There are several possible techniques.
Let $P^t$ denote the matrix $P$ raised to the $t$th power. Then $(P^t)_{i,j}$ (the $i,j$-th entry of that matrix) represents the probability that if you start in state $i$, you'll end in state $j$ after $t$ steps. If $t$ is sufficiently large, this is a good approximation to the limiting value as $t \to \infty$.
So, one possible technique is to choose a sufficiently large value of $t$, compute $P^t$, and then evaluate $(P^t)_{i,j}$. Notice that you can compute $P^t$ using $O(\lg t)$ matrix multiplications using the square-and-multiply algorithm, so it is possible to choose a very large value of $t$. Unfortunately, if $P$ is a $n\times n$ matrix, this will be slow: it will take $O(n^3 \log t)$ time, which is significant if $n$ is very large.
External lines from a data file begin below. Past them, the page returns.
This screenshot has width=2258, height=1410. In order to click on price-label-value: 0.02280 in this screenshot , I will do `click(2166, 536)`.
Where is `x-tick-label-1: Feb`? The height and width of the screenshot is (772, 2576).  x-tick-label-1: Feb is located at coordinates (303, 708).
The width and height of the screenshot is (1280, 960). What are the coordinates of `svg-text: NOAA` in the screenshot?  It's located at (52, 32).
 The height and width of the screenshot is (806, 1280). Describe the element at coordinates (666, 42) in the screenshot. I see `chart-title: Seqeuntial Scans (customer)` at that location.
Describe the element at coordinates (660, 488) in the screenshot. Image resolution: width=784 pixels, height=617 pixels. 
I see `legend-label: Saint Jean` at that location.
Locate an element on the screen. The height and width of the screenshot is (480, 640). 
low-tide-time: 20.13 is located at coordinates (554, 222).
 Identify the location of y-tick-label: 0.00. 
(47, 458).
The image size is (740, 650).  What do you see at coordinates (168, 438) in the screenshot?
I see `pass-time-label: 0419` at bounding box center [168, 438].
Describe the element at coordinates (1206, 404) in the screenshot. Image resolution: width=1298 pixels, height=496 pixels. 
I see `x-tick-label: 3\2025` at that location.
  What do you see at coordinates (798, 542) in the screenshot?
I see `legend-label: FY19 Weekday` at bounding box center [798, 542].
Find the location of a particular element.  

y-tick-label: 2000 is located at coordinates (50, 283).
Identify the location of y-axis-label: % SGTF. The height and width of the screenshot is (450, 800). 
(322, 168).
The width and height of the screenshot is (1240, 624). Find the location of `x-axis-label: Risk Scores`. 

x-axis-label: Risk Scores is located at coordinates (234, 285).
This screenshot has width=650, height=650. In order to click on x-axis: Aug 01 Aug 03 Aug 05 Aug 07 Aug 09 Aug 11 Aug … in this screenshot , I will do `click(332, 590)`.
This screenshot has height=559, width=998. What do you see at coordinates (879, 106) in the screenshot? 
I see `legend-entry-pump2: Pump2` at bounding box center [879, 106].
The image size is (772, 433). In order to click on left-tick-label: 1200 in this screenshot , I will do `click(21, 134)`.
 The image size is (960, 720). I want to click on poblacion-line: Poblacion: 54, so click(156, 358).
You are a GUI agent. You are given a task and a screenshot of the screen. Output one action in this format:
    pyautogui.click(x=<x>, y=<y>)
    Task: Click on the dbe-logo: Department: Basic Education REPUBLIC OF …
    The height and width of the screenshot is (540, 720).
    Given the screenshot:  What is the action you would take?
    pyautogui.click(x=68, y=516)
Another option is to use the power iteration method as used in the PageRank algorithm. Basically, you set the vector $x^0$ to be a vector that $1$ in its $i$th element and all zeros elsewhere. Then, you iteratively compute
$$x^{k+1} = P \cdot x^k.$$
After $t$ steps, you have computed $x^t$; now you read off the $j$th element in that, i.e., $(x^t)_j$, and that is the probability after $t$ steps. If $P$ is dense, each iteration takes $O(n^2)$ time, for a total of $O(n^2 t)$ time. That might be better than the previous method, but still not too encouraging if $n$ is very large. However, in many real applications, $P$ is sparse, and thus each iteration can be computed in $O(n)$ time; in this case, the method takes $O(nt)$ time, which can be quite efficient.
How large does $t$ need to be? In practice, often $t$ doesn't need to be very large. You can analyze how large $t$ needs to be, as a function of the gap between the first largest and second largest eigenvalue of $P$. In particular, if $\lambda_1$ denotes its first largest eigenvalue and $\lambda_2$ its second largest eigenvalue, for a Markov process we have $\lambda_1 = 1$ and $\lambda_2 \le 1$. Now effectively we need $t$ to be large enough that $\lambda_2^t$ is much smaller than $1$ (negligible compared to $1$). If $\lambda_2$ is not too close to $1$, then $t$ won't need to be very large. In particular, $t = O(\log(1/(1-\lambda_2)))$ iterations suffices.
As a result, the power iteration method can often be very effective and very efficient.